▸ Task statement
The lines of the records that include "Toggle" should all be copied.

Saved entries:
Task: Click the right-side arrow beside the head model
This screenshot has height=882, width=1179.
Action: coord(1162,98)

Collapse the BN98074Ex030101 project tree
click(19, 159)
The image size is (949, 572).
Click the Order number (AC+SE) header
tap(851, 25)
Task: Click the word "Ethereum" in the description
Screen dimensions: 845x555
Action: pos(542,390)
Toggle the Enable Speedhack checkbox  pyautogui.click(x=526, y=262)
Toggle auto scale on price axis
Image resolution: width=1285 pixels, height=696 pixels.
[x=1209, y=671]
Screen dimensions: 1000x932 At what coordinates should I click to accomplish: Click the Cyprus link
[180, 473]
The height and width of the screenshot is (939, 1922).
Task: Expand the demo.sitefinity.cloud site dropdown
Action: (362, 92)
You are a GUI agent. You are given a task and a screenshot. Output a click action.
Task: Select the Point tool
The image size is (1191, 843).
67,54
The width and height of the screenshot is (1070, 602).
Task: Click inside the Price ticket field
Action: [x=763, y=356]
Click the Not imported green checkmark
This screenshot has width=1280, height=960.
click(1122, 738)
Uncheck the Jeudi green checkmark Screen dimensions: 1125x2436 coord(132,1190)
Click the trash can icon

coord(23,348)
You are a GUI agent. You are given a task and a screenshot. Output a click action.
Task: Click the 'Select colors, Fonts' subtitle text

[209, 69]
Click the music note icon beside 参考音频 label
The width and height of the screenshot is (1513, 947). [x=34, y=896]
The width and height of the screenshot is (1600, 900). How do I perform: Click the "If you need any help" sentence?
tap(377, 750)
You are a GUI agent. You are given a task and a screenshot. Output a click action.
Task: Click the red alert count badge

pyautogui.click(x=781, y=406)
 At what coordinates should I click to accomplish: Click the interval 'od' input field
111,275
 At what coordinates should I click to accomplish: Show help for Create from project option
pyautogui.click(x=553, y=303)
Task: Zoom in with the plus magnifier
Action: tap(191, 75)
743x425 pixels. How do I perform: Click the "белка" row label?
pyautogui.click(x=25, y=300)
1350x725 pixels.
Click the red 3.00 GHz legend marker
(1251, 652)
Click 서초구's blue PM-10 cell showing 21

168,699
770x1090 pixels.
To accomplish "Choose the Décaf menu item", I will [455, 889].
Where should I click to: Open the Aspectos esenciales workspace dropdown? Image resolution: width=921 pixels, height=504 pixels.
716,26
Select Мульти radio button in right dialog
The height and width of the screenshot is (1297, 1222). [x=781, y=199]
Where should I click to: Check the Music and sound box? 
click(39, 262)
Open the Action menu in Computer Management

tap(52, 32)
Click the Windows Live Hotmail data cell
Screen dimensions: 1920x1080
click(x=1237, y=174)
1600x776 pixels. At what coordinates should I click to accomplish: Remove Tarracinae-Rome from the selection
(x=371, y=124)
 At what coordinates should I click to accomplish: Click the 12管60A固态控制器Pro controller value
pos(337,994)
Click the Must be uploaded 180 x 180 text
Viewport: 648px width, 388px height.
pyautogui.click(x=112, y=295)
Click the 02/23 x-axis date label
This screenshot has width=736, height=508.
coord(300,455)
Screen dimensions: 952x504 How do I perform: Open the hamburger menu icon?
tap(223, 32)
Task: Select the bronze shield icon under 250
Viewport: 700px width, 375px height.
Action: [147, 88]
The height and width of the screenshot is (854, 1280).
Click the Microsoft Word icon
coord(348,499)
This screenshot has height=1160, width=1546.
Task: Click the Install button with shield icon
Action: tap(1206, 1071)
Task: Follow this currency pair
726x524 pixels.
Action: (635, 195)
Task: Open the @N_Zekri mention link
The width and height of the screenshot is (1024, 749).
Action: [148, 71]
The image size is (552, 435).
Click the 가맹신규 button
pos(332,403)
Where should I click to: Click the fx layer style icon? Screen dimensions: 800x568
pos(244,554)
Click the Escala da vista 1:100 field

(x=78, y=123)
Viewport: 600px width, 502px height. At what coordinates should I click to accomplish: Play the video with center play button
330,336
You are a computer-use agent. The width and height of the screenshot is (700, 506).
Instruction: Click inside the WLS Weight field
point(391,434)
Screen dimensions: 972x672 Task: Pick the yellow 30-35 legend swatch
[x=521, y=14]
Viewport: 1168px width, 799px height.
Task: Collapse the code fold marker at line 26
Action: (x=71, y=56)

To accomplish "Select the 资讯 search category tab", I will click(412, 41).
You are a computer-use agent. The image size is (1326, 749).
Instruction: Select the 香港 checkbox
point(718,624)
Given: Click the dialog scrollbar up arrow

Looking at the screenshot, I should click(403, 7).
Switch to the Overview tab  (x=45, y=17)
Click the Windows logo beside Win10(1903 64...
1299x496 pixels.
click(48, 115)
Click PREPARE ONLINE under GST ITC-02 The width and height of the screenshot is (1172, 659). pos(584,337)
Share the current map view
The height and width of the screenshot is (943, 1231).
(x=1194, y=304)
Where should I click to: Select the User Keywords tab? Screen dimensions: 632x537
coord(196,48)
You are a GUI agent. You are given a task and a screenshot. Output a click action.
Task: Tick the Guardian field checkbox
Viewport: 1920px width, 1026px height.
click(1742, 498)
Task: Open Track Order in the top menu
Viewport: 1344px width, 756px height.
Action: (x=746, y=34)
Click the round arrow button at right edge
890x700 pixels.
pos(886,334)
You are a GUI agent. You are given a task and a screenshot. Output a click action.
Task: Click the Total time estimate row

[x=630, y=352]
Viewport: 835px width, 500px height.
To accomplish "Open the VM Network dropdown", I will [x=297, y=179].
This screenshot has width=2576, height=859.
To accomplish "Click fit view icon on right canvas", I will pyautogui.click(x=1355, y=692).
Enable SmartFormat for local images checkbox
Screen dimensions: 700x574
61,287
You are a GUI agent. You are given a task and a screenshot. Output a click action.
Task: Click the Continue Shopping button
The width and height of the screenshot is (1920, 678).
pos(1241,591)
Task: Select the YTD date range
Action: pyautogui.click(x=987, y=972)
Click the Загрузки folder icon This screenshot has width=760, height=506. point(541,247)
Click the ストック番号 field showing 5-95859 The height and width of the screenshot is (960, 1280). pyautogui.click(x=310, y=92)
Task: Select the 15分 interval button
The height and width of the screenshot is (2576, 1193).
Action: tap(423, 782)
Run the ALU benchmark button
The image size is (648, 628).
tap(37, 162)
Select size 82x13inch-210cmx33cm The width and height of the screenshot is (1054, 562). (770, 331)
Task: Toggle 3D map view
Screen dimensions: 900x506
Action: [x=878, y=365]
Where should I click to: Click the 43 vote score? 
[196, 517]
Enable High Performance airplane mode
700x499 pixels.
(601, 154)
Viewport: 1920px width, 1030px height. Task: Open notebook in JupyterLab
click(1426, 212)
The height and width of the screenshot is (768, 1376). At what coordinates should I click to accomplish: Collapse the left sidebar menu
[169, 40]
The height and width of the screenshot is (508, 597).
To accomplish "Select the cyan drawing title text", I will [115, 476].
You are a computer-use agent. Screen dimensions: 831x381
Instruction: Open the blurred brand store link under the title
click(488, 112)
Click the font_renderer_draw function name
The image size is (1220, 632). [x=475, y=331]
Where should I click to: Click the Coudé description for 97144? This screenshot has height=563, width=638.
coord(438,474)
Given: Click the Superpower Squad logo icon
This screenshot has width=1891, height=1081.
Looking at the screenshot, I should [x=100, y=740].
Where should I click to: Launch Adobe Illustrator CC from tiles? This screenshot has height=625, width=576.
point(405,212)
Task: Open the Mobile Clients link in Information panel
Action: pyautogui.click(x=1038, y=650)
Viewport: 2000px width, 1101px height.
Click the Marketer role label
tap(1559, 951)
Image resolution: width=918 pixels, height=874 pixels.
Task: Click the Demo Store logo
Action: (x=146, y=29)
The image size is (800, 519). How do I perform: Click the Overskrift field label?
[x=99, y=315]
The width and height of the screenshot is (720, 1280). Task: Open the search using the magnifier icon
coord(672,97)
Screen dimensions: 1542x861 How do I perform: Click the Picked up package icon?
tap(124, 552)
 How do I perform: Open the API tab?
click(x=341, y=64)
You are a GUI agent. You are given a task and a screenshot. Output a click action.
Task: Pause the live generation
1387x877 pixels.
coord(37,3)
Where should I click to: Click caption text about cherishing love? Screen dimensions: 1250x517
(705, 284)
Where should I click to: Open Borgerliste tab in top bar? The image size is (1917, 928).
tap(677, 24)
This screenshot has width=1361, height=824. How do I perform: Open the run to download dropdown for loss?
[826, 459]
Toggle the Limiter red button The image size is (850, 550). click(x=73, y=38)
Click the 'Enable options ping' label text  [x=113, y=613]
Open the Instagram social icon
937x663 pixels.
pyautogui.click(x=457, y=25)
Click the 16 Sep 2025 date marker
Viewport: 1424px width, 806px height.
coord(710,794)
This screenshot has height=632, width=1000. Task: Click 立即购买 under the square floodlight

▸ Output of the task
Toggle the Enable Speedhack checkbox  pyautogui.click(x=526, y=262)
Toggle auto scale on price axis
Task: Toggle 3D map view
Toggle the Limiter red button The image size is (850, 550). click(x=73, y=38)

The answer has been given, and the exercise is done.